**Given passage:**

• • • • • • •

A Georgia gun shop owner has decided to shutter his business, saying he does not want to be responsible for children dying in a mass shooting.

Jon Waldman opened Georgia Ballistics in Duluth in March 2021, hoping to get into a line of work that would survive the pandemic — but as gun sales increased across the country, Waldman noticed that the number of children impacted by mass shootings also shot up.

“I don’t want something that I’ve personally touched, that I’ve helped a client with be used on children,” Waldman told 11Alive. “What stops this [gun] from being used against my kid? That’s the problem I have, you never know the person getting it just because they pass a background check.”

Jon Waldman
11alive

While his business came out of the pandemic unscathed, Waldman began to feel troubled by the number of children dying in shootings.

Gun deaths among children in the US rose 50% in the last two years, according to a Pew Research Center report.

Last year also marked the most violent year in schools, with 46 reported shootings, the most since the Columbine High School shooting in 1999, according to a Washington Post database.

• • • • • • •

**Recorded information:**

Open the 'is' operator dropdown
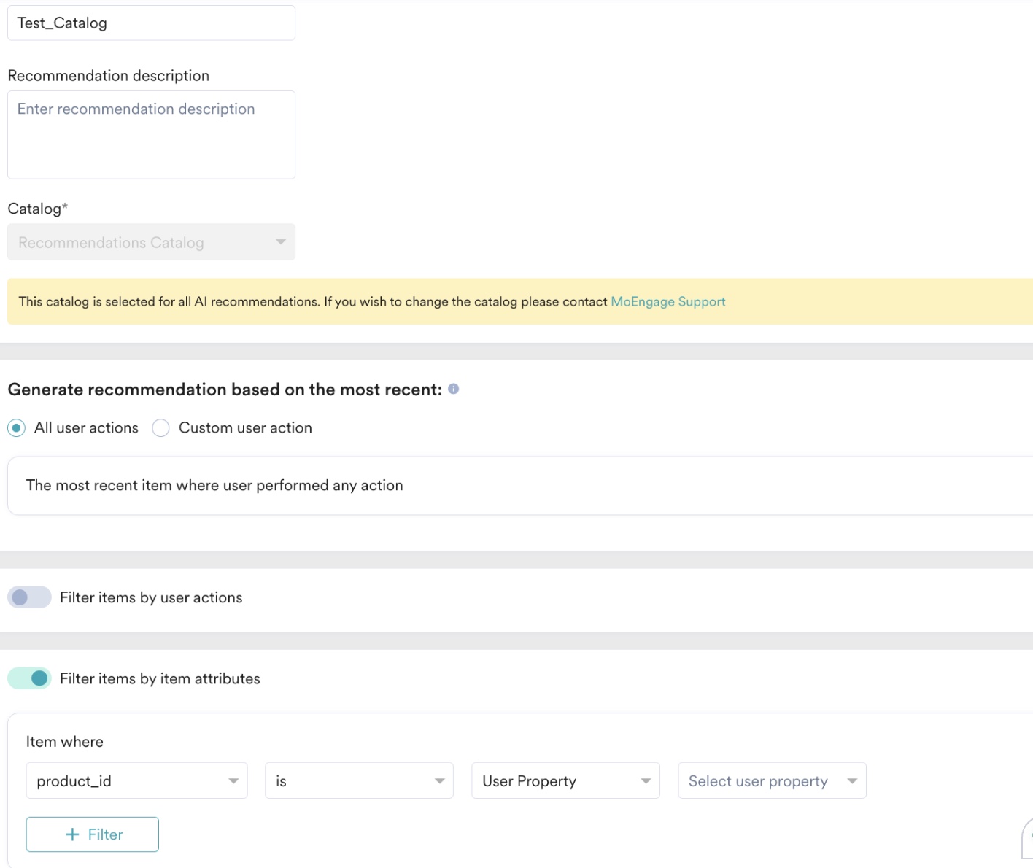The height and width of the screenshot is (868, 1033). 359,780
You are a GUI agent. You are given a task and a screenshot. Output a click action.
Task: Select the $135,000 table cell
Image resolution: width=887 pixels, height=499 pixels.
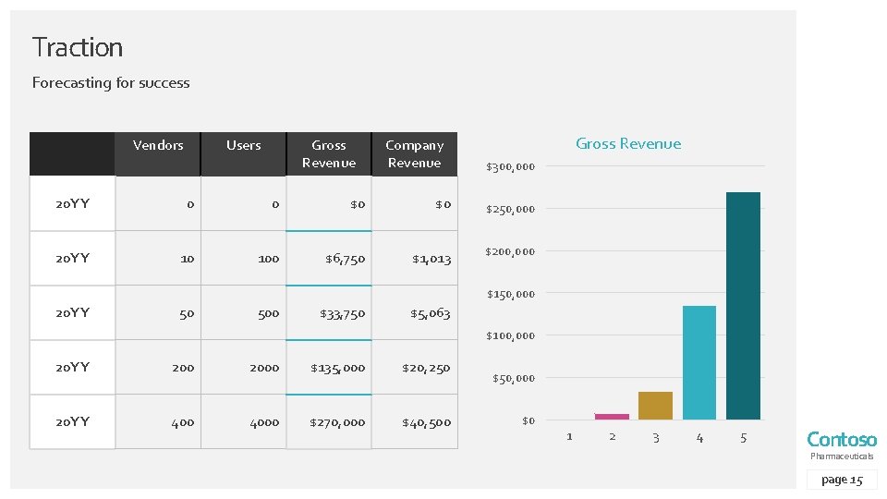pos(339,368)
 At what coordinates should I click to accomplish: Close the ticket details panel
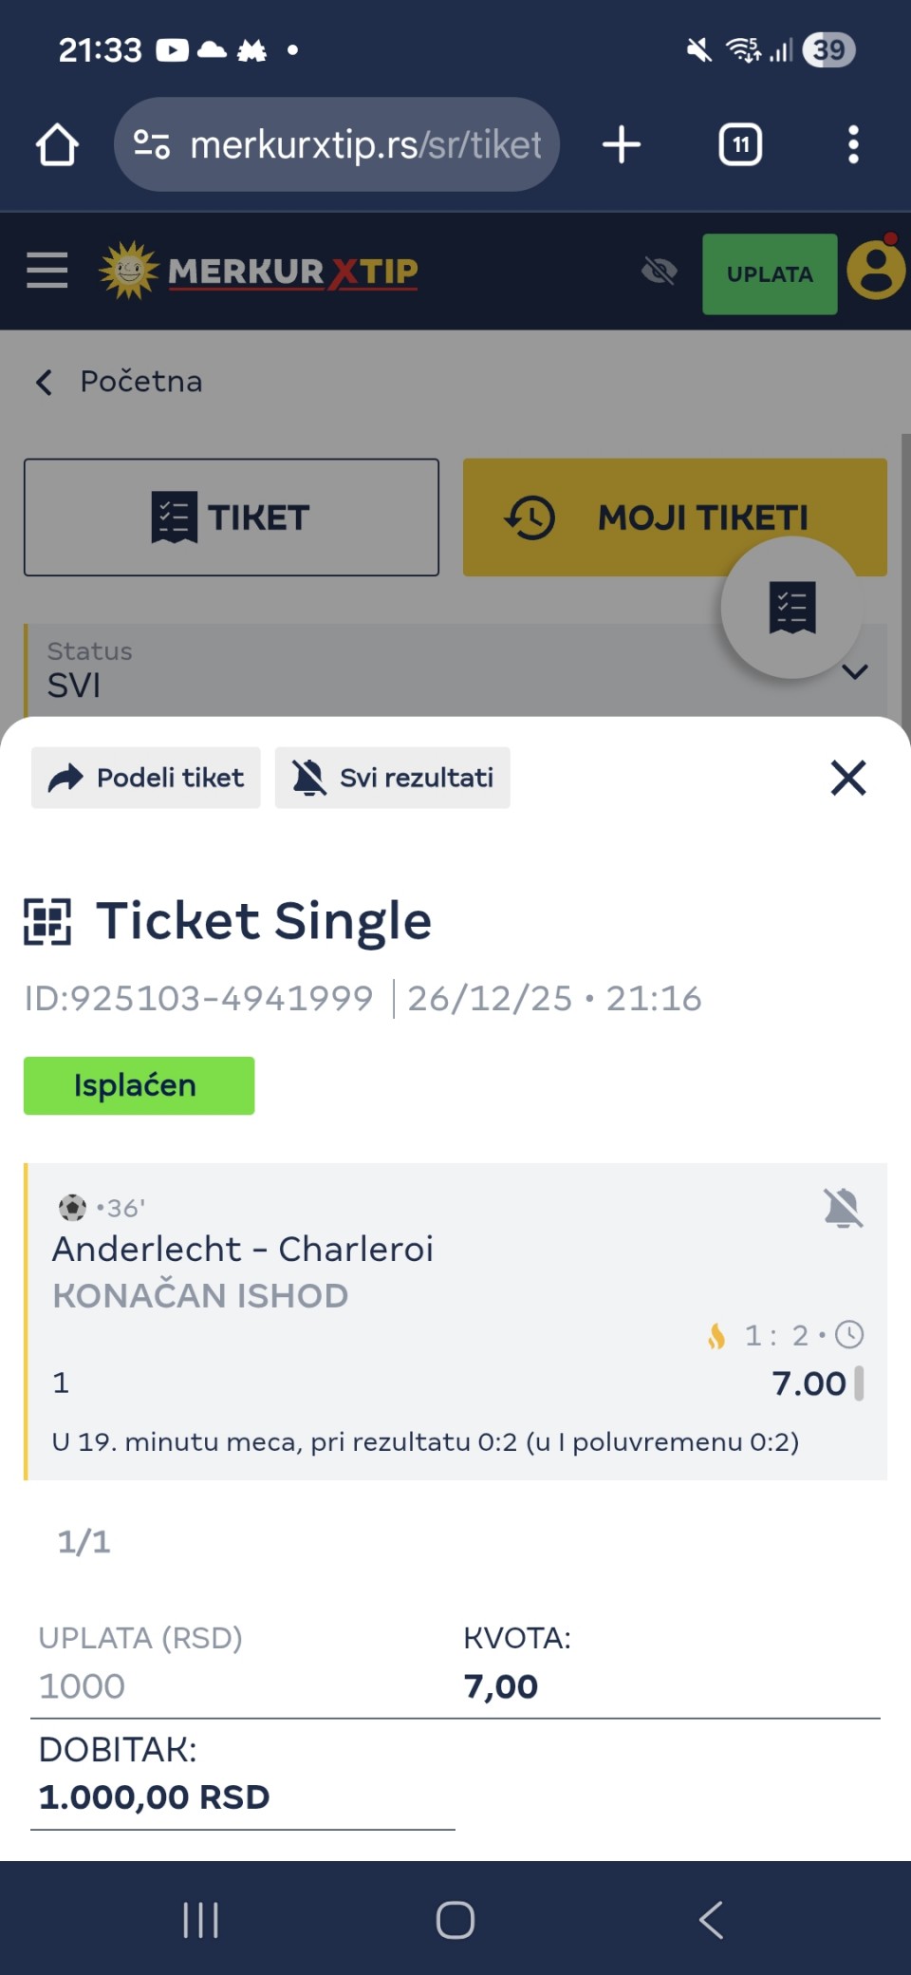point(847,778)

• • • • • • •

**Exercise set:**
1. In the passage about the Georgia gun shop closing, switch "unscathed" to "intact" and write out the part starting at "While his business" and ending at "Washington Post database.".
2. Resume the article about the Georgia gun shop owner closing his business, picking up right after its final sentence.

**Responses in order:**
1.
While his business came out of the pandemic intact, Waldman began to feel troubled by the number of children dying in shootings.

Gun deaths among children in the US rose 50% in the last two years, according to a Pew Research Center report.

Last year also marked the most violent year in schools, with 46 reported shootings, the most since the Columbine High School shooting in 1999, according to a Washington Post database.

2.
Jon Waldman
11alive

Meanwhile, 2023 is on track to set a new record for the most mass shootings, according to Education Week, which reports there have already been 24 school shootings that resulted in injuries or deaths.

“The fact that it keeps being kids, after kids, after kids. That’s the thing for me,” Waldman said.

“There’s not a way to cast a huge net. There’s not a magical solution and it’s fixed, there’s not, it’s one of those where the community has to come together on both sides,” he added.

Jon Waldman
11alive

While Waldman believes people should be allowed to own guns, he says he can no longer be the one selling them.

“I just can’t sell items like this to people,” he said. “I’m not saying you shouldn’t be armed. I’m just saying I can’t sell something that could be used.”

Waldman said a client recently purchased a gun and 4,000 rounds of armor-piercing 30-06 bullets — a huge sale that he decided to back out of and issue a refund to the client.

“This is just my conscience,” he said. “And it’s more important to me than anything else.”